How to complete this task
Please print each entry below exactly as it stands, but without any pictures.

Saved data entries:
--*--

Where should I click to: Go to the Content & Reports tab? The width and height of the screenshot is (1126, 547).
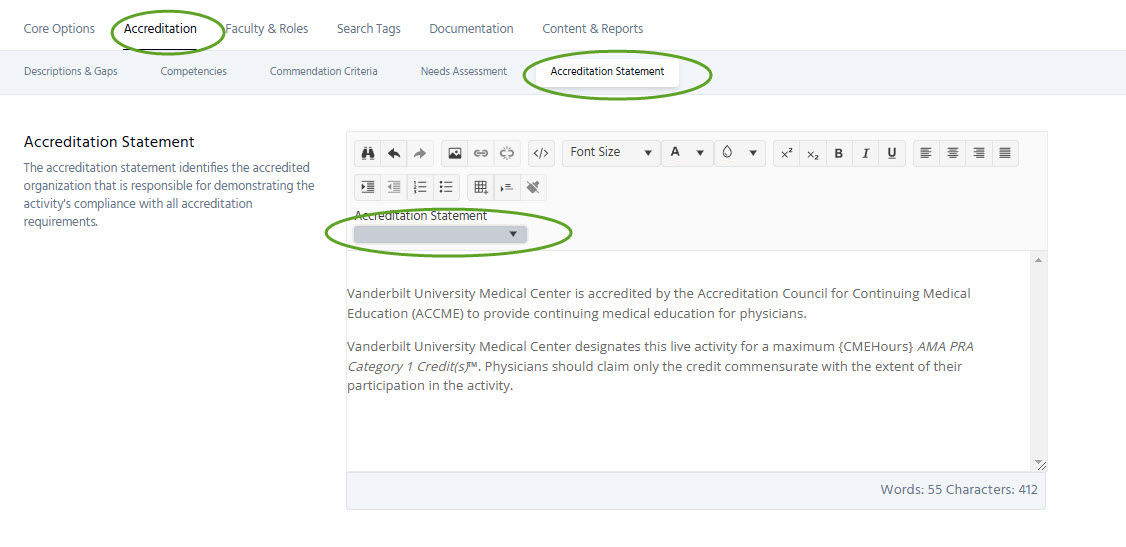592,29
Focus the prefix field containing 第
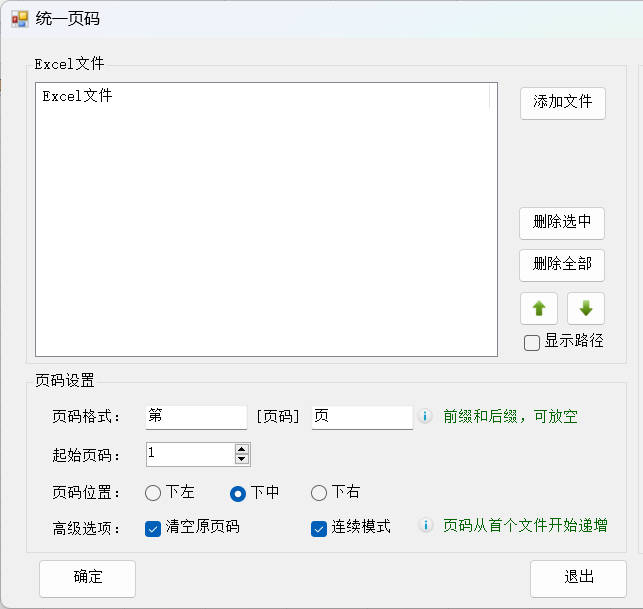Image resolution: width=643 pixels, height=609 pixels. (x=196, y=417)
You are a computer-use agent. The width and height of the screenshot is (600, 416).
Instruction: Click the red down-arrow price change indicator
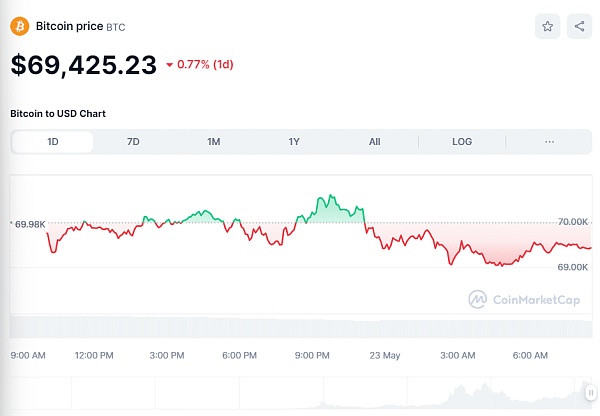[170, 65]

--*--

Answer space
Where should I click to: Go to the Content & Reports tab? The width and height of the screenshot is (1126, 547).
592,29
Focus the prefix field containing 第
Image resolution: width=643 pixels, height=609 pixels. (x=196, y=417)
You are a computer-use agent. The width and height of the screenshot is (600, 416).
Instruction: Click the red down-arrow price change indicator
[170, 65]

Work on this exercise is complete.